▸ **DATA EXTRACT**:
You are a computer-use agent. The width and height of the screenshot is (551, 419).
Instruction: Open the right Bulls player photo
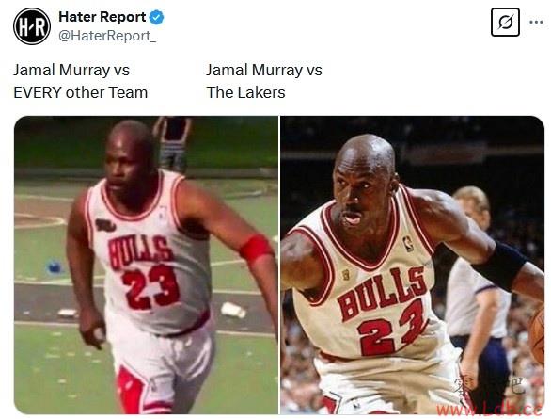(412, 265)
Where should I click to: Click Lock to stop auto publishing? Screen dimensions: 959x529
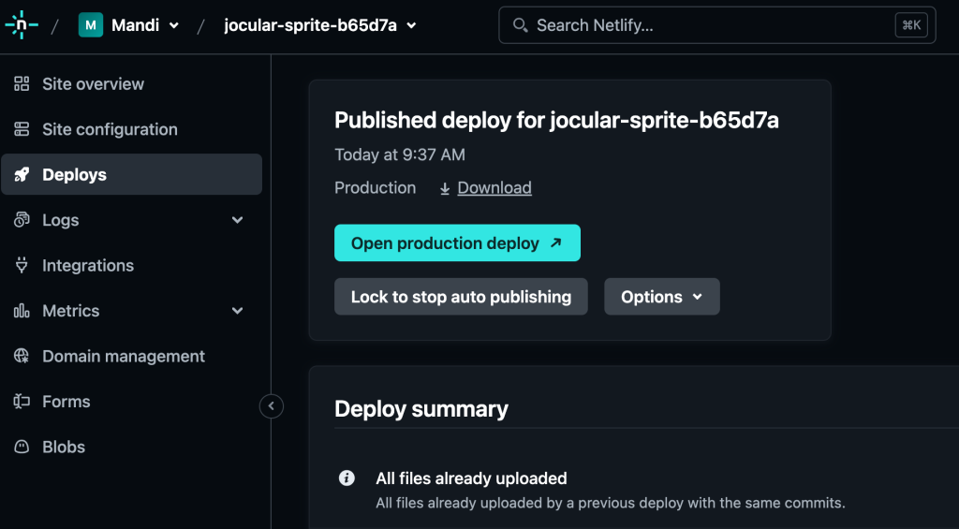461,297
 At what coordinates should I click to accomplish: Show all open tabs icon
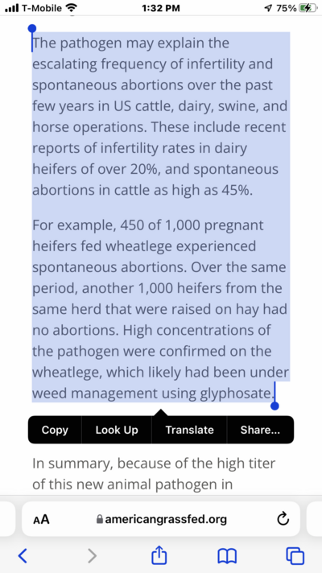[295, 556]
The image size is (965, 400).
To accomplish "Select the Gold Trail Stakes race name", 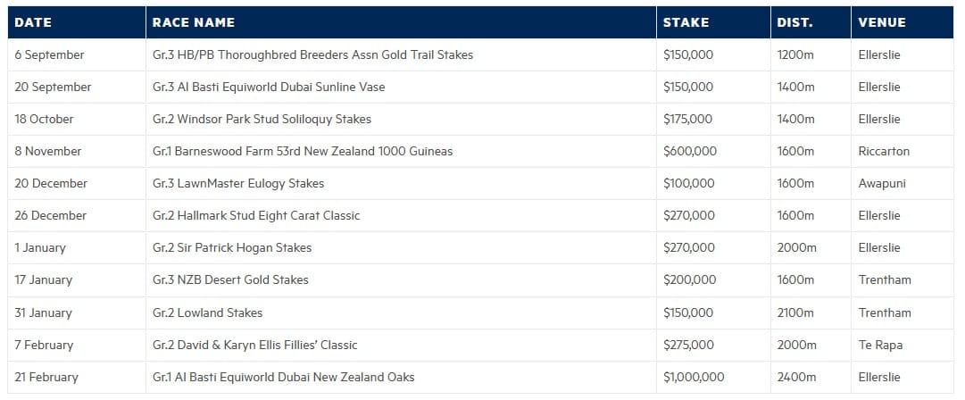I will pos(312,54).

▸ **EXERCISE PROMPT**: Write out, word for word, the lines from the first line of the entries through the one containing "The image size is (965, 400).", both included. Leave out the pictures.

▸ **ANSWER BELOW**:
You are a computer-use agent. The width and height of the screenshot is (551, 419).
Instruction: Open the right Bulls player photo
(412, 265)
Where should I click to: Click Lock to stop auto publishing? Screen dimensions: 959x529
461,297
 At what coordinates should I click to accomplish: Show all open tabs icon
[295, 556]
The image size is (965, 400).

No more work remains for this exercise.